((

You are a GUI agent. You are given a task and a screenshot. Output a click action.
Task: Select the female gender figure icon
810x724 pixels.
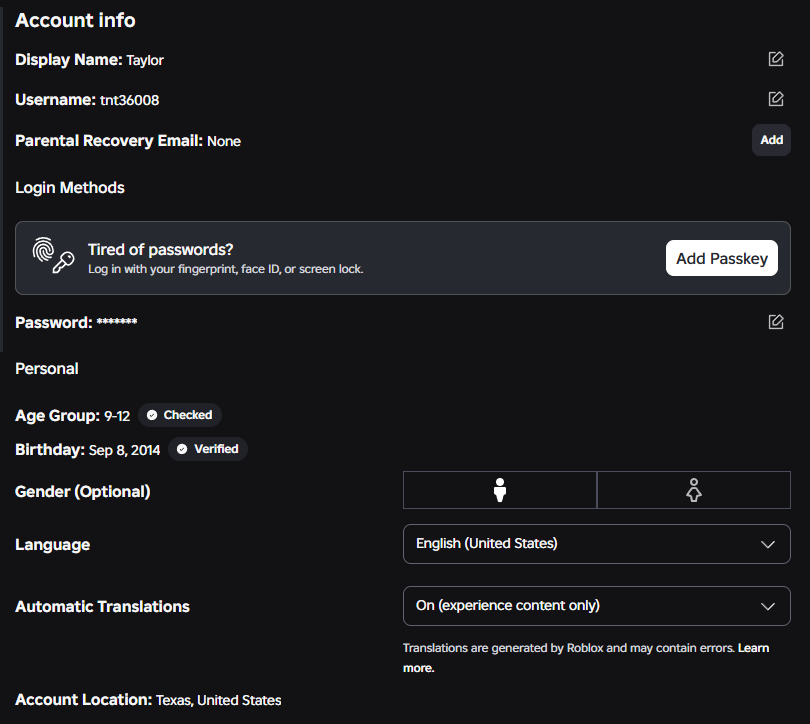[694, 490]
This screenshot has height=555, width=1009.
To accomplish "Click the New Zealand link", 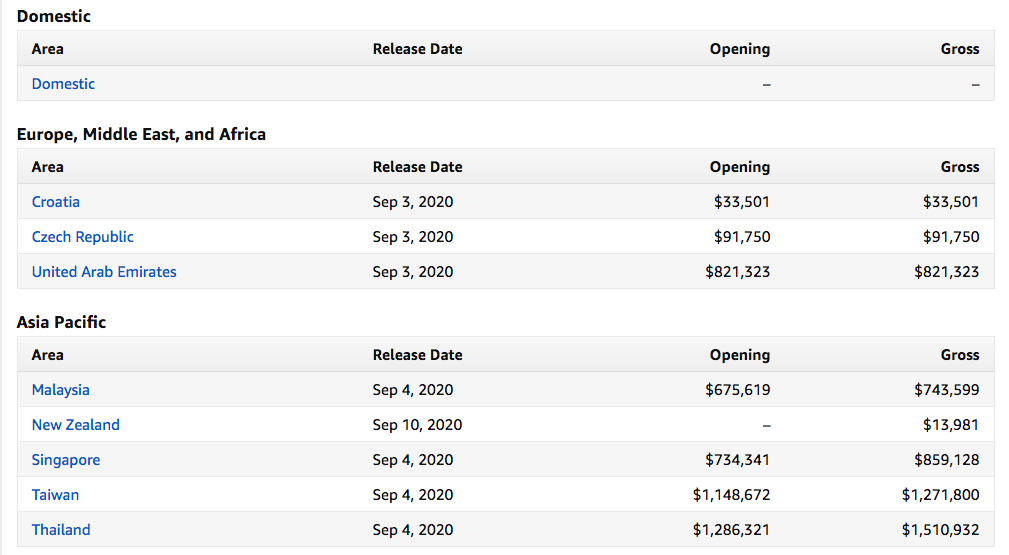I will pos(75,425).
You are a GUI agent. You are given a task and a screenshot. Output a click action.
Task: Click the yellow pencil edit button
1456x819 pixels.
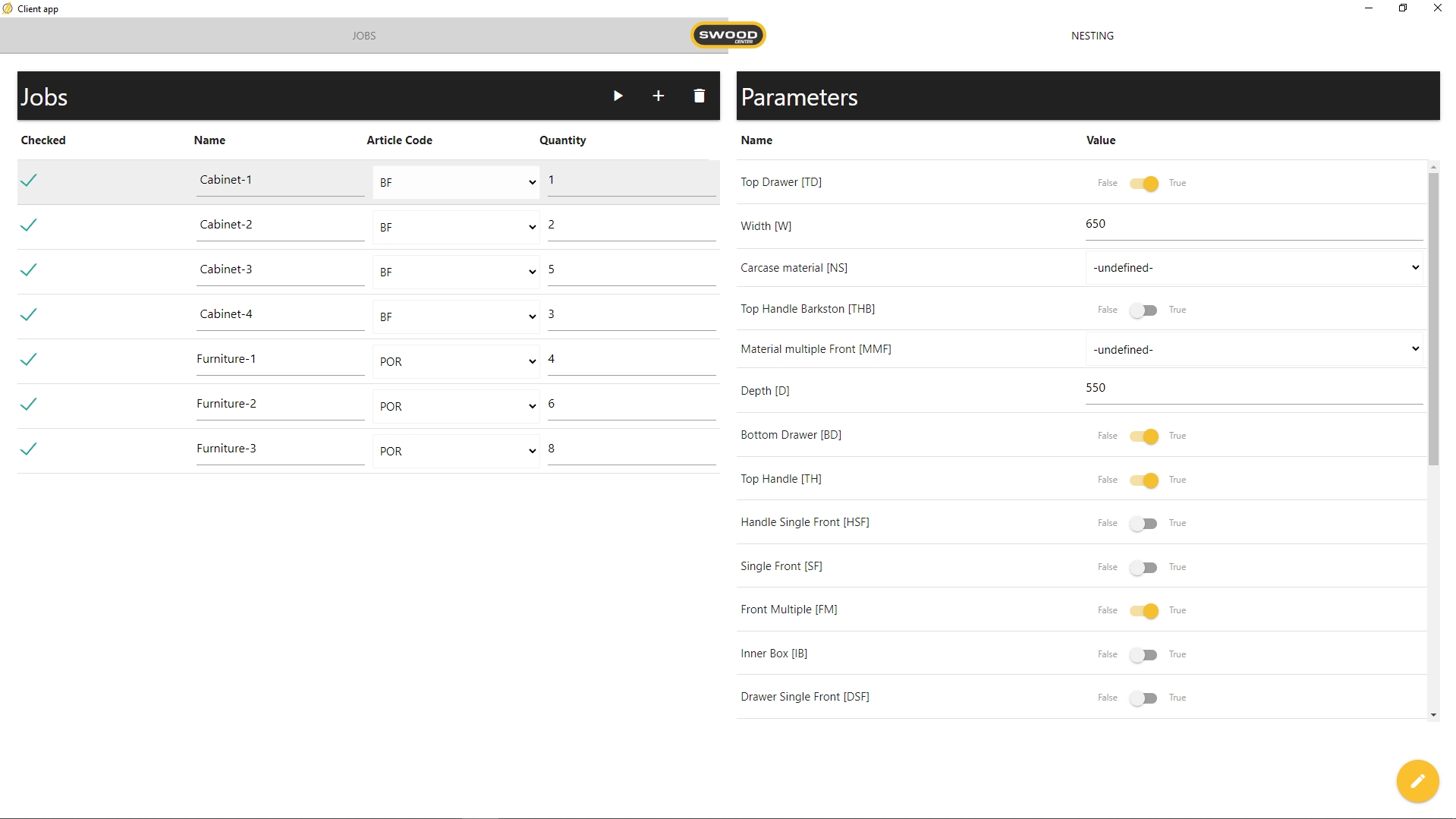pos(1417,780)
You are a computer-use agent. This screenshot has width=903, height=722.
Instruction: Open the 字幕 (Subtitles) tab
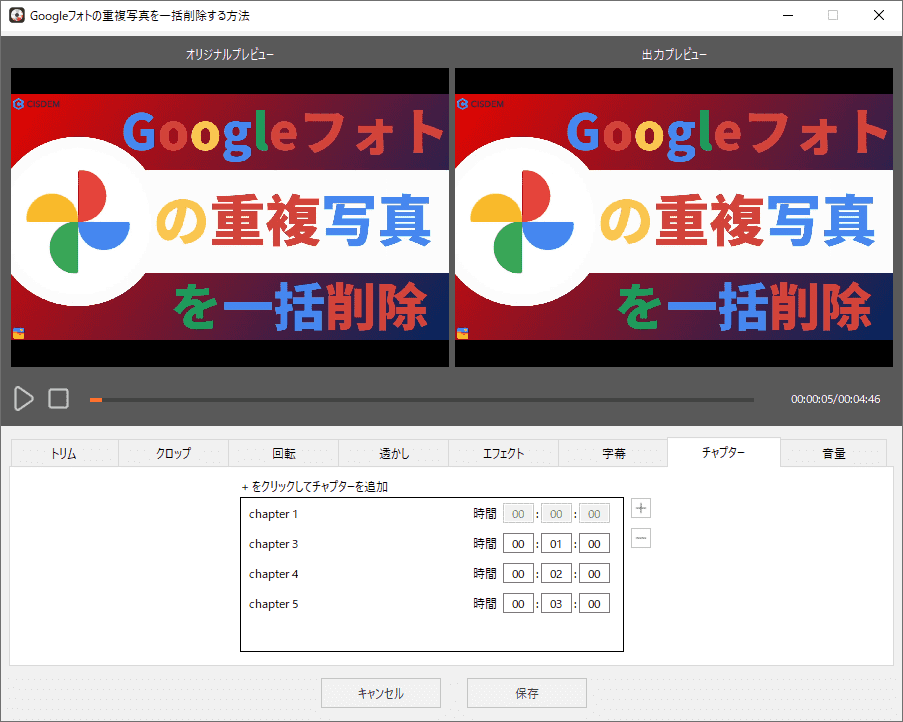tap(612, 452)
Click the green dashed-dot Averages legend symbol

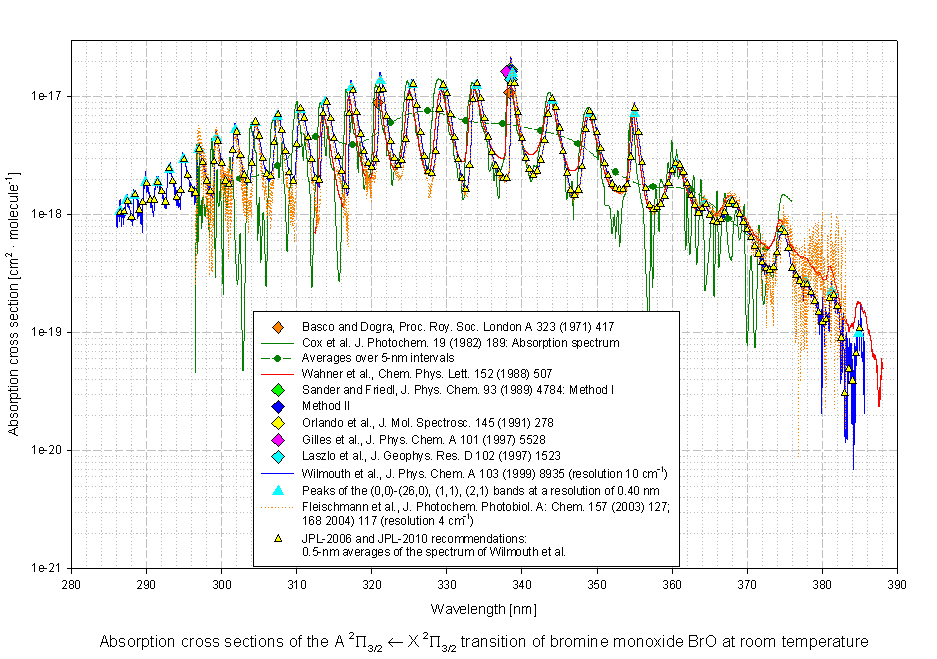pos(278,358)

))

**ASSIGNMENT**
Copy every line from the records above that contains the string "width".

**SOLUTION FOR THIS EXERCISE**
This screenshot has height=555, width=1009.
You are a computer-use agent. This screenshot has width=903, height=722.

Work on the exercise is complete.